La commissione disciplinare del Csm ha esaminato le accuse rivolte da una magistrata di Palermo al procuratore di Firenze Giuseppe Creazzo. Le accuse erano parecchio pesanti. Diciamo molestie sessuali, ma forse anche qualcosa di più. La legge mi pare che in questi casi dica che si tratta di vera e propria violenza sessuale. La magistrata siciliana, secondo la sua ricostruzione, fu nella sostanza aggredita dal dottor Creazzo. Nell’atto di incolpazione c’è scritto che Creazzo tentò di baciarla sulla bocca, armeggiò con la lingua, le mise le mani sul seno sinistro e sul sedere. Lei si difese e resistette. Lo scacciò, e non sporse denuncia penale.

Naturalmente bisogna vedere se è vero tutto questo, visto che i procuratori della Repubblica hanno gli stessi diritti di difesa di uno scippatore di periferia. E il garantismo vale per loro come per tutti. Creazzo ancora ieri si è dichiarato innocente. Se fosse innocente sarebbero gravi le accuse contro di lui. Vedremo in Cassazione. La commissione disciplinare del Csm però (riunita in camera di consiglio e presieduta da David Ermini, vicepresidente del Consiglio superiore) ha preso la più folle delle decisioni che essere umano (o, peggio, gruppo di esseri umani) possa prendere: ha stabilito che le accuse della magistrata di Palermo sono vere, e ha condannato Creazzo a perdere due mesi di anzianità. Si, ragazzi, è inutile che ridiate: è così. Due mesi. Quando andrà in pensione, il dottor Creazzo, invece di avere, poniamo, una anzianità di 480 mesi, dovrà accontentarsi di una anzianità di 478 mesi.

La perdita di retribuzione sarà dello 0,4 per cento. Nessuna pena accessoria, la conferma a procuratore di Firenze e l’assoluzione dalla seconda accusa: quella di avere violato (quando ha aggredito la collega) i doveri di correttezza propri di un magistrato.
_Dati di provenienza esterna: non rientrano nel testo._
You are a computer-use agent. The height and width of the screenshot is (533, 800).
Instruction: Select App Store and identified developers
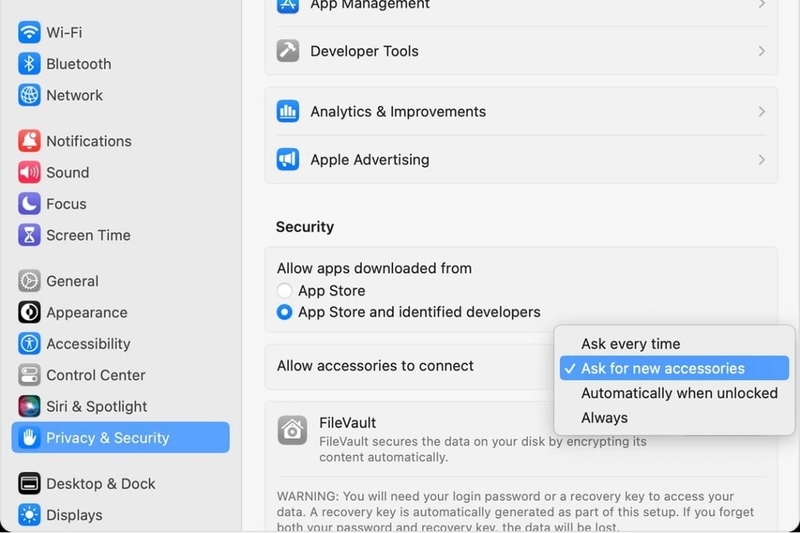285,312
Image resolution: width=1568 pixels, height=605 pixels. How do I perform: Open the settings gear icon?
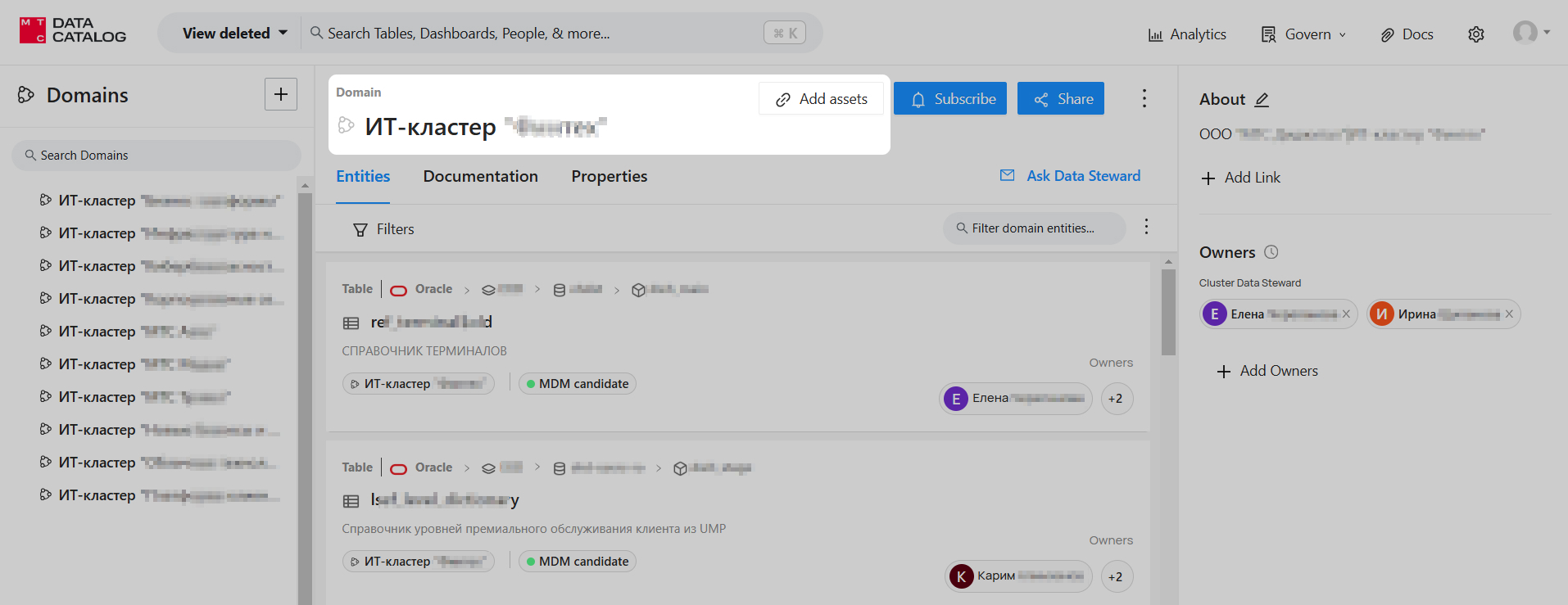point(1475,34)
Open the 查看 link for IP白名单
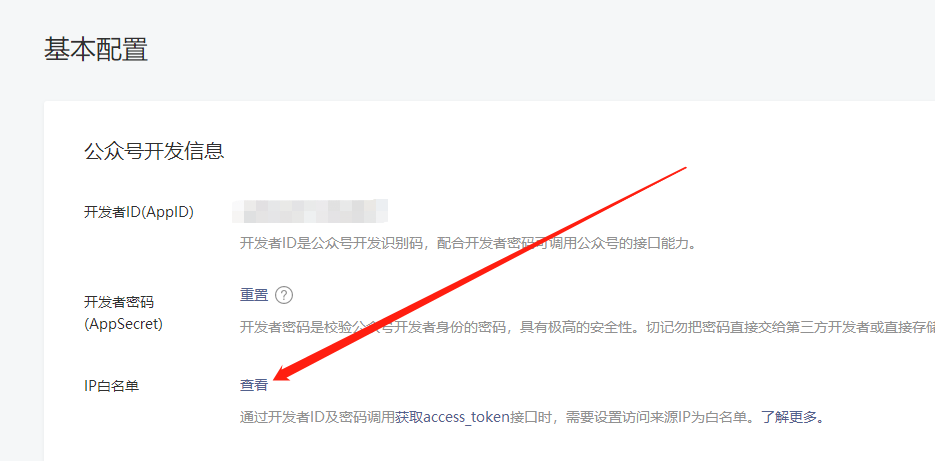This screenshot has width=935, height=461. click(254, 385)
La commissione disciplinare del Csm ha escluso questo addebito, ritenendo (riferisce l’Ansa) che la vicenda possa “circoscriversi a evento tra privati”. Nasce una nuova giurisprudenza. Preottocentesca.
Io non riesco a commentare. Le mani tremano (di incredulità, di sbigottimento, di rabbia…). Cioè è successo questo ieri, se ho ben capito: il massimo organismo di governo della magistratura italiana ha stabilito che quando un maschio aggredisce sessualmente una donna e le reca violenza, questo atto rientra nei rapporti privati tra loro. È giusto rimproverare il magistrato per il disagio che ha creato col suo comportamento, e per la sua evidente maleducazione, e concretizzare questo rimprovero con una pena simbolica, ma niente di più. Cerchiamo di riprenderci dallo stupore e di ragionare.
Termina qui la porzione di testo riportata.